◆ **Written problem**: Please retype, unchanged, everything in the data from the line containing "Where should I click to: Select" down to the end of the data.

◆ **Entries provided**:
--- --- ---

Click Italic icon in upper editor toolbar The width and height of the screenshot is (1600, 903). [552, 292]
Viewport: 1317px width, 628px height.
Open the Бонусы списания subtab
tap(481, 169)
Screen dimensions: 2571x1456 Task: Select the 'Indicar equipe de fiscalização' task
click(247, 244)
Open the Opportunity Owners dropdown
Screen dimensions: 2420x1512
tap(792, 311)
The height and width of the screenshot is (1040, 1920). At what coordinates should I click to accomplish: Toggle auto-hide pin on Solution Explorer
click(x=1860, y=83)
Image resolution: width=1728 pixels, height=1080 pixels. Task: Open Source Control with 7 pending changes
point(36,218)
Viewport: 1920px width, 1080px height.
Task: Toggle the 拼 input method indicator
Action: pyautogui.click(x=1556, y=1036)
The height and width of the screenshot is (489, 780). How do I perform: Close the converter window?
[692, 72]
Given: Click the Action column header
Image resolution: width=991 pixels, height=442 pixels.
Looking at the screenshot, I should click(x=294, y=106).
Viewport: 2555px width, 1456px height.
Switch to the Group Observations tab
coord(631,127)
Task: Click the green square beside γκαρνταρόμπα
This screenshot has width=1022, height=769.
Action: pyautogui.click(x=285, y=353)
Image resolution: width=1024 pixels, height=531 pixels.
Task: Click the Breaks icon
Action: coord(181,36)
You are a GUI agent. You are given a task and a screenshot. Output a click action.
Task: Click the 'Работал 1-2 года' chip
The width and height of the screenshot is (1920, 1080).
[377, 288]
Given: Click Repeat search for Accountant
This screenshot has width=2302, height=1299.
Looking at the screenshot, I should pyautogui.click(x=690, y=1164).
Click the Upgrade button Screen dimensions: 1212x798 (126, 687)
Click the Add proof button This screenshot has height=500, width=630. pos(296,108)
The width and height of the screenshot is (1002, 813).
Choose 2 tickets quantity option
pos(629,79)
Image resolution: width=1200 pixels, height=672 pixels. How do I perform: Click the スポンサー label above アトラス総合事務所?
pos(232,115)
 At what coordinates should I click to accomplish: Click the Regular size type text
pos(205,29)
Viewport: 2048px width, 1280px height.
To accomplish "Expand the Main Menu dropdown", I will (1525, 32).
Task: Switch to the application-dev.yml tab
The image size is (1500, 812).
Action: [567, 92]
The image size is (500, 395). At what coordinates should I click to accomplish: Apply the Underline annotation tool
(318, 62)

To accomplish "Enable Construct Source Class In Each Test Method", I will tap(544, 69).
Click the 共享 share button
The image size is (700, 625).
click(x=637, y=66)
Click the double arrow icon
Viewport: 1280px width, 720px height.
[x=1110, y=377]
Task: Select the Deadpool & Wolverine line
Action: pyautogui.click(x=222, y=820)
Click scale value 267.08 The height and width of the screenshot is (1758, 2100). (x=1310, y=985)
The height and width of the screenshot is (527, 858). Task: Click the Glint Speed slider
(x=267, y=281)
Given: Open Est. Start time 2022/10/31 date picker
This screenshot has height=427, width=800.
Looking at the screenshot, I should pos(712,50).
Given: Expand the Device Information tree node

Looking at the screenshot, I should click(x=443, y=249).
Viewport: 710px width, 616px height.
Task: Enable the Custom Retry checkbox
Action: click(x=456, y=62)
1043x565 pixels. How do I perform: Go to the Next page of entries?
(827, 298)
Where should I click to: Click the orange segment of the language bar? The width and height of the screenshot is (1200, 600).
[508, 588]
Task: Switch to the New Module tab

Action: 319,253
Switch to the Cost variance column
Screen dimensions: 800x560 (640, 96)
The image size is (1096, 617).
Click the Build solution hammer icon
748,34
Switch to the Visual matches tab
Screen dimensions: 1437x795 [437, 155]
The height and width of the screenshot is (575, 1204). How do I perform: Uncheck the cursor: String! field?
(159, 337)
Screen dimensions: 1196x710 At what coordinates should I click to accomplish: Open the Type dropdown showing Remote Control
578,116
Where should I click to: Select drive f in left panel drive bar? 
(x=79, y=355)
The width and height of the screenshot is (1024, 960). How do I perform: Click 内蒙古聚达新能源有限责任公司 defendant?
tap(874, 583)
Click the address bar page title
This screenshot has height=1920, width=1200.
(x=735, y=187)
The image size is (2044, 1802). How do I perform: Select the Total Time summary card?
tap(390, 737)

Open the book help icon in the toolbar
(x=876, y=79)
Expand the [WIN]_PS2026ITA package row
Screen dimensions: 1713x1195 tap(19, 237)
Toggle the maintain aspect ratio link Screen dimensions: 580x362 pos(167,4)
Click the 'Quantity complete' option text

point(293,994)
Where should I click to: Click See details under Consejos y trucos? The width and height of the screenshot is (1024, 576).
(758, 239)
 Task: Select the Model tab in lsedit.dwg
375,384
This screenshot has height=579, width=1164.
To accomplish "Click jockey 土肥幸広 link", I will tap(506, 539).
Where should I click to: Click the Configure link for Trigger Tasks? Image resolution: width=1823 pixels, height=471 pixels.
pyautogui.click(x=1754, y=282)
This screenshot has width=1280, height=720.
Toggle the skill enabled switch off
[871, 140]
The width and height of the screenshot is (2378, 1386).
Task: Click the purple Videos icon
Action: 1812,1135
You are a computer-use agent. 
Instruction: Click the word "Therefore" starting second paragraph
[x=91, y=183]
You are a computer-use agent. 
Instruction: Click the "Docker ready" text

--- --- ---

◆ **Solution for this exercise**:
Where should I click to: Select drive f in left panel drive bar? 
(x=79, y=355)
The width and height of the screenshot is (1024, 960). How do I perform: Click 内蒙古聚达新能源有限责任公司 defendant?
tap(874, 583)
Click the address bar page title
This screenshot has height=1920, width=1200.
(x=735, y=187)
The image size is (2044, 1802). How do I perform: Select the Total Time summary card?
tap(390, 737)

Open the book help icon in the toolbar
(x=876, y=79)
Expand the [WIN]_PS2026ITA package row
Screen dimensions: 1713x1195 tap(19, 237)
Toggle the maintain aspect ratio link Screen dimensions: 580x362 pos(167,4)
Click the 'Quantity complete' option text

point(293,994)
Where should I click to: Click See details under Consejos y trucos? The width and height of the screenshot is (1024, 576).
(758, 239)
 Task: Select the Model tab in lsedit.dwg
375,384
This screenshot has height=579, width=1164.
To accomplish "Click jockey 土肥幸広 link", I will tap(506, 539).
Where should I click to: Click the Configure link for Trigger Tasks? Image resolution: width=1823 pixels, height=471 pixels.
pyautogui.click(x=1754, y=282)
This screenshot has width=1280, height=720.
Toggle the skill enabled switch off
[871, 140]
The width and height of the screenshot is (2378, 1386).
Task: Click the purple Videos icon
Action: 1812,1135
You are a computer-use agent. 
Instruction: Click the word "Therefore" starting second paragraph
[x=91, y=183]
You are a computer-use agent. 
Instruction: Click the "Docker ready" text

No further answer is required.